By this time I was sitting in the dark of the projection room, watching the lighted screen display the opposition faces I might come across where I was going. The telephone rang. Smitty, the crippled projectionist, turned his machine to automatic and hobbled off to answer—he’d
once made a mistake in the field, so now he had charge down here, a reminder to the rest of us that mistakes can be pretty permanent in our line of work.

He was gone for a while, long enough for the automatic projector to run out of slides. When he returned, he fed it again, and suddenly Monk was looking at me from the screen, older than I remembered him, of course, but with the same hulking shoulders and oddly sensitive, handsome face. I’d never decided whether Mac had picked that code name for him because he was built like a gorilla or because he often wore the expression of a saint, and I’d never asked. There had been more important things to worry about at the time. I was shown several recent views of the man and a complete dossier, the works. Then I was given a rundown on the rest of our Pacific people, old and new.

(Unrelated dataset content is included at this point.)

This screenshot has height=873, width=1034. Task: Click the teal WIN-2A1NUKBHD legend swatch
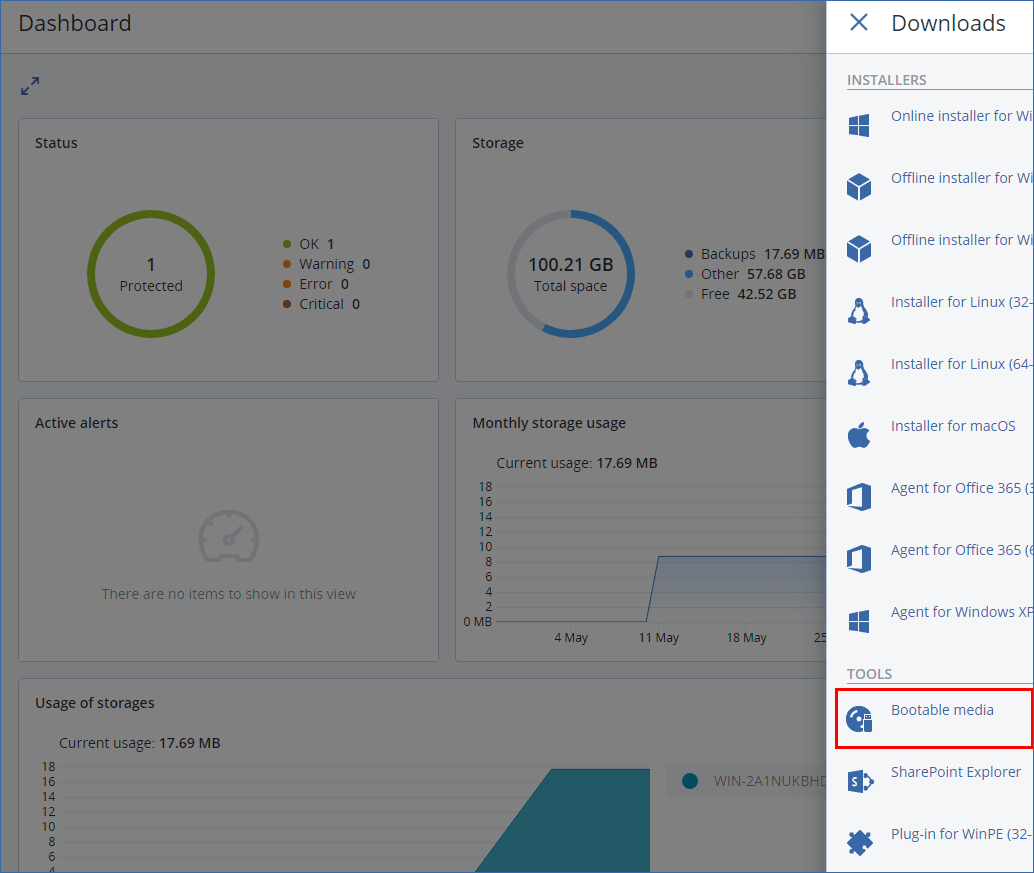[689, 781]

I’d started to speak, surprised, when Monk’s face first flashed on the screen, but I’d checked myself. Smitty knew his business, and obviously he’d received his orders from upstairs. Of course, it was strictly irregular. Normally we’re not allowed to know anybody in the outfit we don’t absolutely have to know, nor are we given unnecessary information about the agents we do know. In all the years I’d worked for Mac, I’d never even got a clear idea of just how many other operatives he had reporting to him. The only ones I’d recognize were the ones I’d had occasion to work with, and I was supposed to do my best to forget those.

For me, a field man, to be briefed on our entire Pacific apparatus was, I suppose, a great compliment. It meant
that Mac had real faith in me. It was undoubtedly very unappreciative of me to wish he’d found some other way to show it, and to wonder just what I’d have to do in return for this mark of confidence.

From the recognition room I went across the hall to Hardware and requisitioned a revolver to replace one that had gone astray over in Europe. I wasn’t going to need it on leave—at least I hoped I wasn’t—but the regulations say we must have one more or less available always, and I had an uneasy hunch this wasn’t the time to start breaking this particular rule.

The supply man was annoyed with me. “Nowadays you seem to lose a gun every time you go out, Eric,” he said. “Yet the record shows that when you were first with us you used the same .22 automatic for years.”